Additional Resources

As you move forward, you may want to do your own research to find resources that are available to support you. You can find a lot of information online, but make sure it’s reliable and accurate. Search out government sites or information from reputable medical schools or national nonprofit organizations related to your health condition, such as the American Cancer Society or the American Heart Association. Here are some good places to start your research:

  • MedlinePlus has health information from the National Institutes of Health and other trusted sources on more than 650 different health conditions.
  • MyHealthfinder is a site sponsored by the U.S. Department of Health and Human Services that offers carefully selected health information and resources from government agencies, nonprofits, universities and other trusted sources.
  • The National Institute on Aging offers tips on how to find reliable health information online.

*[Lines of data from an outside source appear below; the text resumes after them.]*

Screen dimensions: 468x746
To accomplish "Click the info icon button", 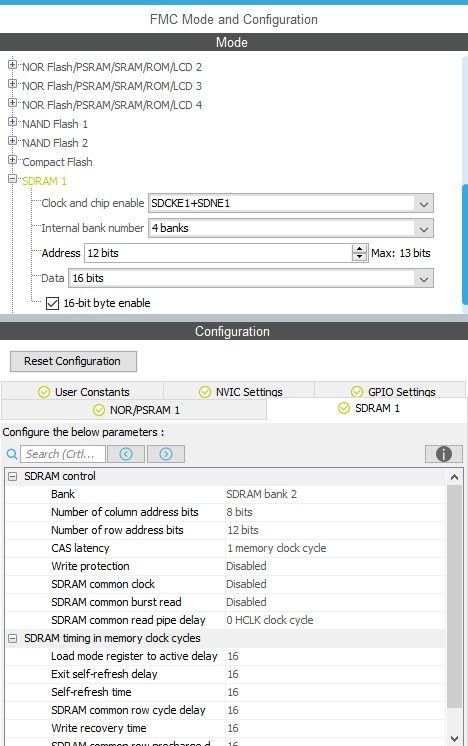I will point(443,454).
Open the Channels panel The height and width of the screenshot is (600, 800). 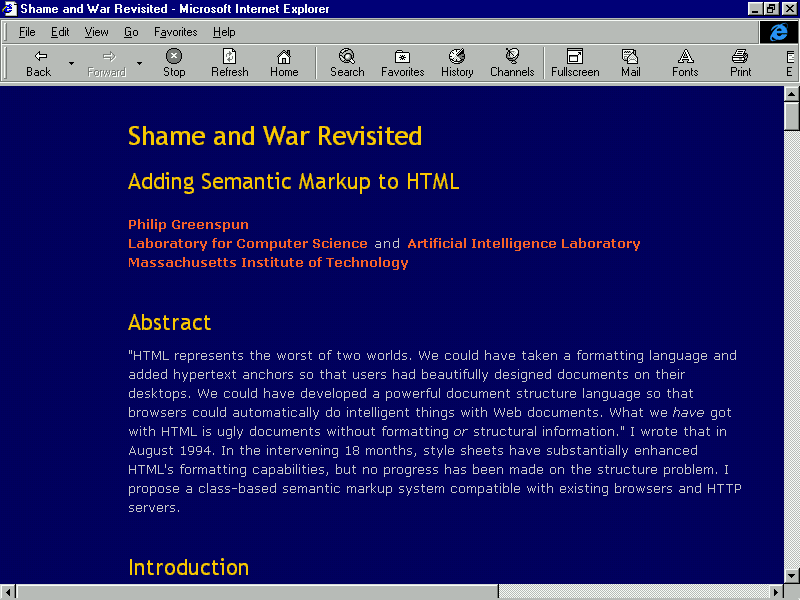(512, 63)
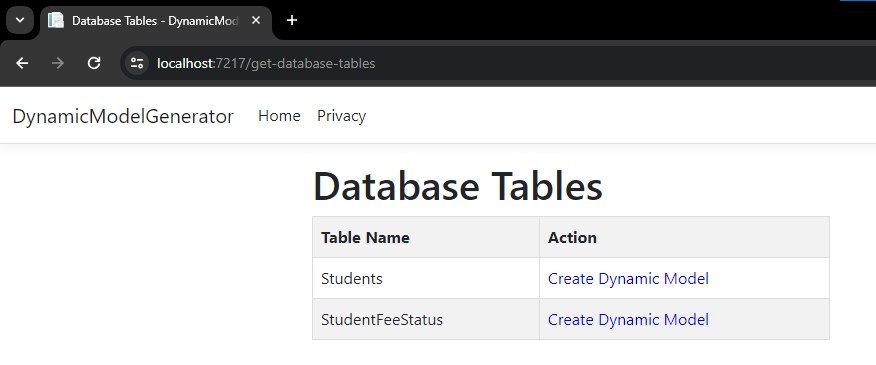Viewport: 876px width, 365px height.
Task: Click the Table Name column header
Action: [x=426, y=238]
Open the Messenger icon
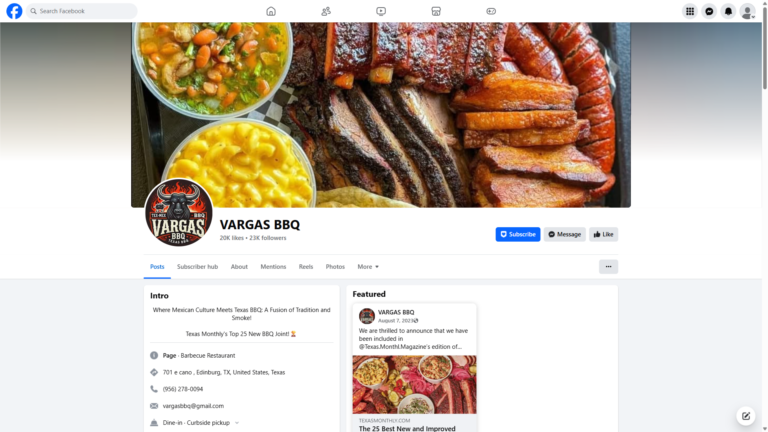Image resolution: width=768 pixels, height=432 pixels. coord(709,11)
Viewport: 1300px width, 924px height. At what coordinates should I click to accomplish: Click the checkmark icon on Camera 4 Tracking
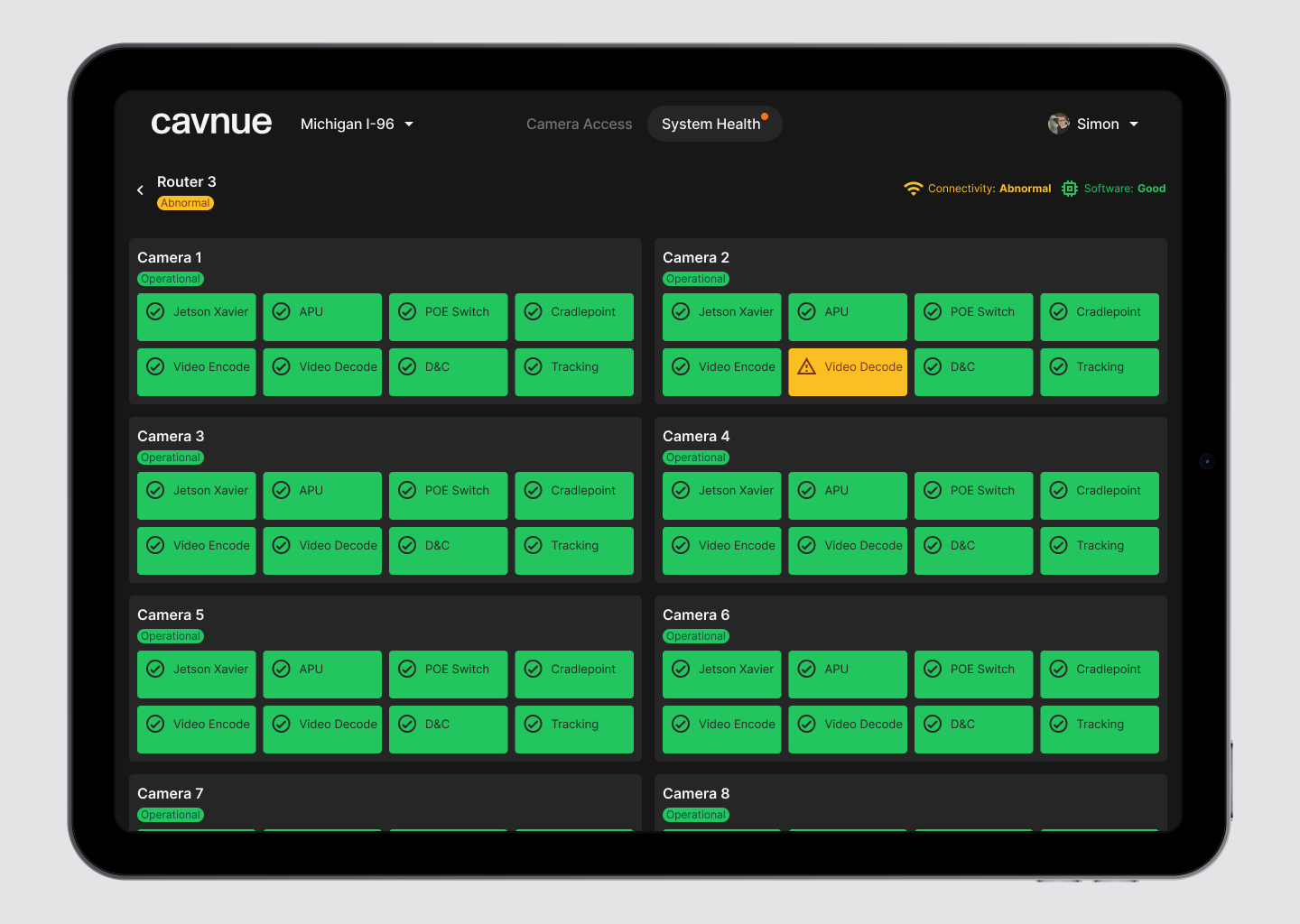[x=1058, y=545]
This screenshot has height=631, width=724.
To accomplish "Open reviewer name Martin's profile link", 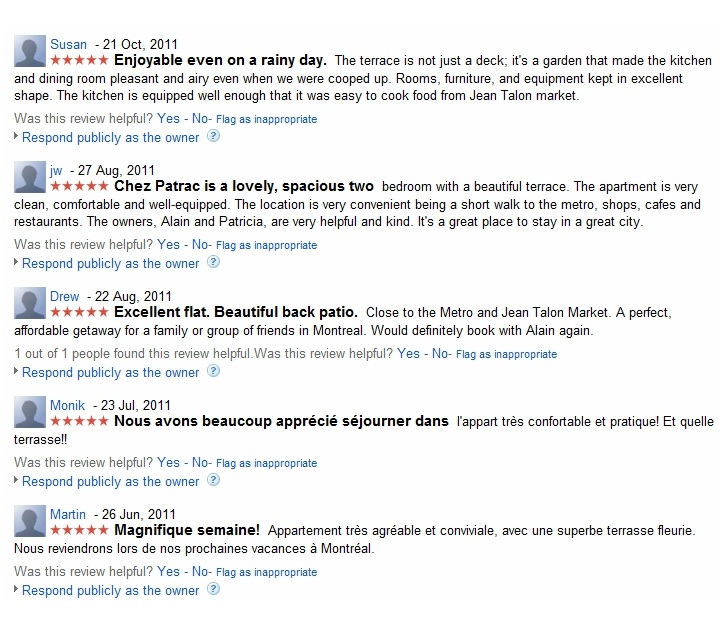I will [68, 514].
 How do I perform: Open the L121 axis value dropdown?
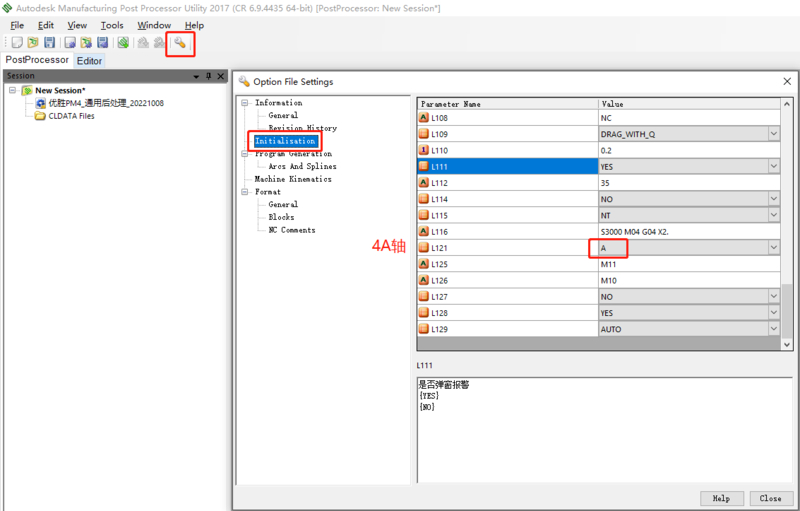[773, 248]
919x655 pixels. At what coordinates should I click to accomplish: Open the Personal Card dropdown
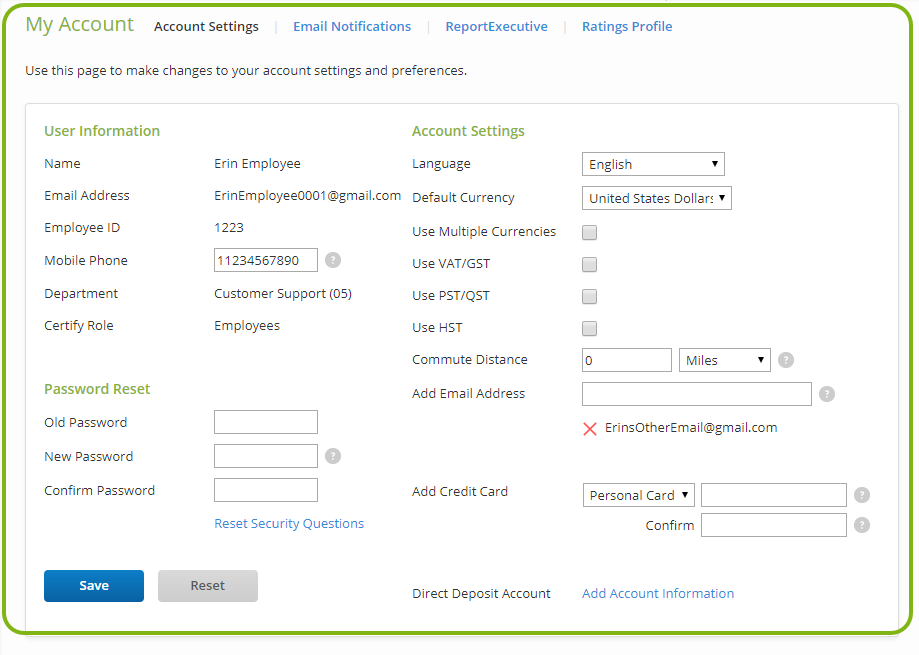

The Agency for Healthcare Research and Quality has a booklet entitled Next Steps After Your Diagnosis: Finding Information and Support that provides a ton of great information and resource suggestions. For example, the booklet provides 10 important questions to ask your doctor after you receive your diagnosis, as well as a list of trusted health information sources to check out.

There is no blueprint for how to cope with a difficult diagnosis. There is no right or wrong way to handle the news. You can use what you find helpful in this article and design the best way forward for you.